Children's Theatre-in-the-Woods (also known more simply as Theatre-in-the-Woods) is one of the main performance venues at Wolf Trap National Park for the Performing Arts in Vienna, Virginia.

Each summer, Theatre-in-the-Woods features family-friendly performances at 10:30 AM on Tuesdays through Saturdays. The stage is set amidst 117 rolling acres of wooded area in a shady grove, and features lively acts in music, dance, storytelling, puppetry, and theater, as well as creative workshops for children and their parents.

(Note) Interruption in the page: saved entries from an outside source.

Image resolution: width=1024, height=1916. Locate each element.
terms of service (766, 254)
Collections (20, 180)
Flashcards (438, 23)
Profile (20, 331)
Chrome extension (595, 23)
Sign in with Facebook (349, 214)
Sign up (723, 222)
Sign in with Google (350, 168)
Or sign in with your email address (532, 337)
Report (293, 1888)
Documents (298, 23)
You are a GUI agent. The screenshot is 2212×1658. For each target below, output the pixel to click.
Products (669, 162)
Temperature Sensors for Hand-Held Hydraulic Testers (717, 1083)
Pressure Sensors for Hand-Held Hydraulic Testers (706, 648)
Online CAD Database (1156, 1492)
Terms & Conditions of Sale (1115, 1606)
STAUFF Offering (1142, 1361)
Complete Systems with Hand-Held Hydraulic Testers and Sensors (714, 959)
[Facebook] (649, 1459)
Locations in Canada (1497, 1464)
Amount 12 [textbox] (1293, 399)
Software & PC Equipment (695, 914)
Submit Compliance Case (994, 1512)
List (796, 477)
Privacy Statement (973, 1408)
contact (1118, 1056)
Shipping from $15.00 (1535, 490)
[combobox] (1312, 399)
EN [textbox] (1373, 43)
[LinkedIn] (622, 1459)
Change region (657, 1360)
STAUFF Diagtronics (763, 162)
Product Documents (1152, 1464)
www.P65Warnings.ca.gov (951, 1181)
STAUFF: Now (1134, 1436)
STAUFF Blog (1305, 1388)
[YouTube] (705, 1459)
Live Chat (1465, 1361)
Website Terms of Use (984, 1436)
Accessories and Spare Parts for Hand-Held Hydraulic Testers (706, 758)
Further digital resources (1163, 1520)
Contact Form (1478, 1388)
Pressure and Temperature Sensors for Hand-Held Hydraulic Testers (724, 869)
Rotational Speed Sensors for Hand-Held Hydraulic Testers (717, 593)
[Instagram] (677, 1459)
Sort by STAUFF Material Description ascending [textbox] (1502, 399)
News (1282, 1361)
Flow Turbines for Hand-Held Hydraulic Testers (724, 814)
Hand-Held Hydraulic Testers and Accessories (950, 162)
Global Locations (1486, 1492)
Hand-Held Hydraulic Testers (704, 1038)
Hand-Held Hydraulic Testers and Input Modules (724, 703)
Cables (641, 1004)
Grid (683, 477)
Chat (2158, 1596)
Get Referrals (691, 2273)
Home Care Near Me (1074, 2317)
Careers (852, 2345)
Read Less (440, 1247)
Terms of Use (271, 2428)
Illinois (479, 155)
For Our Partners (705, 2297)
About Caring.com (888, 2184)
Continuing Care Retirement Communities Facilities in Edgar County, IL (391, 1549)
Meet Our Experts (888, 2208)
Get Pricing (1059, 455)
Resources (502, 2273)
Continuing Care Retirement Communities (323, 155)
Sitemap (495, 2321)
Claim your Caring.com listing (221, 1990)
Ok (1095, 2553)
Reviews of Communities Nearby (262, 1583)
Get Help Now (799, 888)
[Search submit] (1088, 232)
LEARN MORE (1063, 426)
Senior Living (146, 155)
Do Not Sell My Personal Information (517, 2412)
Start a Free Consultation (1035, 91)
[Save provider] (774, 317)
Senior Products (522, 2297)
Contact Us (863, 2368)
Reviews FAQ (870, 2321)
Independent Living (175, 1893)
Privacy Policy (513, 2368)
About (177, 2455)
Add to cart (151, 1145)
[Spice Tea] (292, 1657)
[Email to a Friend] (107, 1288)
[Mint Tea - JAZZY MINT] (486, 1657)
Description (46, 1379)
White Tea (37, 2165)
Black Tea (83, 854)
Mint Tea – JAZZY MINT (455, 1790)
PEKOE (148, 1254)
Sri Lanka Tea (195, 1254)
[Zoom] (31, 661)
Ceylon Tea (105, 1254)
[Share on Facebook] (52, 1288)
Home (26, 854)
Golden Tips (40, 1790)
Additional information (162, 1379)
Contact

All performances are recommended for children between Kindergarten and 6th grade.

== History ==
On November 18, 1976, a fire of unknown origin destroyed the Theatre-in-the-Woods. At the time, attempted arson was believed to be the cause of the fire, although this was never proven. The fire was first spotted by an employee of the American Symphony Orchestra League around 4 PM that afternoon.

In 1989, Theatre-in-the-Woods inspired a similar production at Black Hill Regional Park in nearby Boyds, Maryland. Montgomery County delegate Jean W. Roesser, who previously saw a Theatre-in-the-Woods performance, helped fund and develop a performing arts series for children called "Summer Stage in the Park for Kids," which similarly featured performances in music, storytelling and dance during weekdays in the summer.

== Theatre-in-the-Woods today ==
In 2011, Theatre-in-the-Woods was featured in "Best Summer Ever if You've Got Little Ones" by Washingtonian Magazine. The 2012 season of Theatre-in-the-Woods will feature 34 performances from "local, national, international, and Grammy-nominated artists who represent folk, kindie-rock, storytelling, theatre, world-class puppetry, and dance."